- Opening Delimiter -
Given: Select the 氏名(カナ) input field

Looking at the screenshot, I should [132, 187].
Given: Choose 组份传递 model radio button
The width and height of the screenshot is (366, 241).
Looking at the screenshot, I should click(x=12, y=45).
- Closing Delimiter -
### YOUR ASSIGNMENT
Reproduce every entry shown above, precisely as it stands.

### SOLUTION TO THIS EXERCISE
Given: Select the 氏名(カナ) input field

Looking at the screenshot, I should [132, 187].
Given: Choose 组份传递 model radio button
The width and height of the screenshot is (366, 241).
Looking at the screenshot, I should click(x=12, y=45).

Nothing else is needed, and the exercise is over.